◆ **TASKS TO PERFORM**:
1. From the forum posts about people who talk without stopping, reproduce verbatim the part that opens with the words containing "Pottedpalm · 01/06/2021" and closes with "such as ASD?".
2. Write the next part of the forum discussion about people who monologue, starting after its last sentence.

◆ **TEXT EXCERPT**:

□ □ □ □

I've just had an extremely frustrating conversation with her .. I'm off for a calming cuppa. 🌹

Pottedpalm · 01/06/2021 13:23

Yep; my sister does this. Her record is four hours straight one Boxing Day. She talked from the moment she arrived, all through the meal and then some. She seems to inhale food and talks while she eats. It’s not even interesting.
She ignores any attempt ti interrupt, just keeps going.
If I ever get a word in, it’s met with a brief silence, then ‘Oh’, and off she goes again.

KOKOagainandagain · 01/06/2021 14:58

How do you tell if someone is a bore and rude or has a social communication disorder such as ASD?

Both will monologue and not engage in reciprocal conversation. But judging from DS (ASD) there are clear differences. First the monologue will be about special interests. Not current affairs, not minutia of his day. Second, the assumption of shared knowledge - if I know something then everyone knows it - to such an extent that I have no idea what he is talking about - related to the first point because he assumes that I have detailed knowledge of his obsession. He has had social skills lessons and explicit teaching through social stories but it remains an issue.

□ □ □ □

◆ **DATA SECTION**:
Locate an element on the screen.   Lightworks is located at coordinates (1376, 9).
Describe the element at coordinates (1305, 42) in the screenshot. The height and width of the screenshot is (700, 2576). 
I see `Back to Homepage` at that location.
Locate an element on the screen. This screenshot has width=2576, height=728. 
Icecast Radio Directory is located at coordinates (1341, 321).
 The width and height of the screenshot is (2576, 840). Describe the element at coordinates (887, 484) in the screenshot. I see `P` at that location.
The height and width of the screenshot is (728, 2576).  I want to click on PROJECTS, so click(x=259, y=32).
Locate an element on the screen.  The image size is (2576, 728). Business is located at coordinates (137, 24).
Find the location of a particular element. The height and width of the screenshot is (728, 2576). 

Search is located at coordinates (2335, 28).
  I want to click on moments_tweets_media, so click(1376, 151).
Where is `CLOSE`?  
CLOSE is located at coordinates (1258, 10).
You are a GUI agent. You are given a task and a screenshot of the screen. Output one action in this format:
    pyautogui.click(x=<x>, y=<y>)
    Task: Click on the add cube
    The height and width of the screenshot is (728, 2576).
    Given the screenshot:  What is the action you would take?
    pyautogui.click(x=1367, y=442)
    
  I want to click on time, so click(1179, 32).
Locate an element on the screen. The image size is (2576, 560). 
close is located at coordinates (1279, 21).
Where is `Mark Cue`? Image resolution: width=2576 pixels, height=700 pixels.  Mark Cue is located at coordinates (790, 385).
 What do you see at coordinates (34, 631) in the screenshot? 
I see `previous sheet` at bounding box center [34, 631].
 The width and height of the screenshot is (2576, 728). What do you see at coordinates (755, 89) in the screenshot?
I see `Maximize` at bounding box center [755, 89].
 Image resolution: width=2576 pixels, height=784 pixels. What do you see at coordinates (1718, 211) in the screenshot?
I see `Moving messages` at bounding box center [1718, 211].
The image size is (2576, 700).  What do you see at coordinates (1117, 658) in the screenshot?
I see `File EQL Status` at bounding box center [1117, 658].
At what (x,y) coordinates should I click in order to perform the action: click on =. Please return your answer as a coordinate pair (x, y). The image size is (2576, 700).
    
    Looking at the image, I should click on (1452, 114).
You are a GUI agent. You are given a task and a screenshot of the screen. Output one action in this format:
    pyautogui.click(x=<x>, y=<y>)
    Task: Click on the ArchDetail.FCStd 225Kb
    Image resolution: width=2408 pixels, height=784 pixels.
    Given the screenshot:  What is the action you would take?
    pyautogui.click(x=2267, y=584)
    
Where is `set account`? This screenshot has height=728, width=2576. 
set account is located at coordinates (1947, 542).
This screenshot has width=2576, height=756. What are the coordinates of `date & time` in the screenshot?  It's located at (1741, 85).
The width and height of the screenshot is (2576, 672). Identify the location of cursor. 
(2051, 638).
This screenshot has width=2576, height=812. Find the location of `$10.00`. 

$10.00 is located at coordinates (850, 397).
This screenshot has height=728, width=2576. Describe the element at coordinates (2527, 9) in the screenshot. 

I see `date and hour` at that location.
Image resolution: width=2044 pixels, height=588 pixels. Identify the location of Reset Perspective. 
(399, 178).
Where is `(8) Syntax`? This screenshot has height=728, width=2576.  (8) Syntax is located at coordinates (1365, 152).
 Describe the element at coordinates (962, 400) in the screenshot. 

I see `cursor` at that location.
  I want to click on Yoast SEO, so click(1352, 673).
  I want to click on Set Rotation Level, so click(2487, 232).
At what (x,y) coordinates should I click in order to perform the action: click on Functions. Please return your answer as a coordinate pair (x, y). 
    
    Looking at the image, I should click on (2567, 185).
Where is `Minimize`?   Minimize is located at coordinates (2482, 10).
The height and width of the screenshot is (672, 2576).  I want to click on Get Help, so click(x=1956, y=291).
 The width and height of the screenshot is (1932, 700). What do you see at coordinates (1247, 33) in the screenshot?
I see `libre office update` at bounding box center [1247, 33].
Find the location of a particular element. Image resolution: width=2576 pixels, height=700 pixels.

□ □ □ □

◆ **OUTPUTS FOR THE TASKS**:
1.
Pottedpalm · 01/06/2021 13:23

Yep; my sister does this. Her record is four hours straight one Boxing Day. She talked from the moment she arrived, all through the meal and then some. She seems to inhale food and talks while she eats. It’s not even interesting.
She ignores any attempt ti interrupt, just keeps going.
If I ever get a word in, it’s met with a brief silence, then ‘Oh’, and off she goes again.

KOKOagainandagain · 01/06/2021 14:58

How do you tell if someone is a bore and rude or has a social communication disorder such as ASD?

2.
Then there is social anxiety possibly linked with undiagnosed social communication disorder. As a child I was selectively mute. Now I struggle with awkward silence and develop verbal diarrhoea. If I speak and then there is silence I will repeat myself. Or try and cover it with a joke where I am the butt. I cringe and ruminate.

World away from being rude and entitled.

Bearnecessity · 01/06/2021 15:42

My hair dresser does this, works on her own in salon, watched her do it to other customers as well as me, gets aggressive if you don't immediately agree with her and facilitate the next 10mins of monologuing....possibly a peril of working for yourself, by yourself and having a captive audience. I am considering iPods for my next visit....

OutwiththeOutCrowd · 01/06/2021 16:36

Not so sure about hairdressers, but surely dentists can be forgiven for having monologuing down to a fine art ...

Northernlass99 · 01/06/2021 17:18

My mother does this. Broadcasting rather than conversation. Its as if everything she thinks has to come out through her mouth. Sometimes its the exact same words or phrase. I think she is reaffirming her own thoughts to herself in some way.

Usually I just sit and say yet every now and then. I wouldn't put up with it from a friend though.

thepeopleversuswork · 01/06/2021 21:05

I have a very old friend who does this. It’s exhausting tbh and she has lost a lot of friends as people just get tired of being talked over.

It’s a shame as she’s bright and entertaining but spending your time constantly waiting for a gap in the conversation is so draining.

I don’t think she knows she’s doing it. Some people just lack the radar that tells them they are boring others.

Pemba · 02/06/2021 06:22

Maybe this is something we should teach our kids? Conversational skills? Since a lot of people seem unaware they're doing it.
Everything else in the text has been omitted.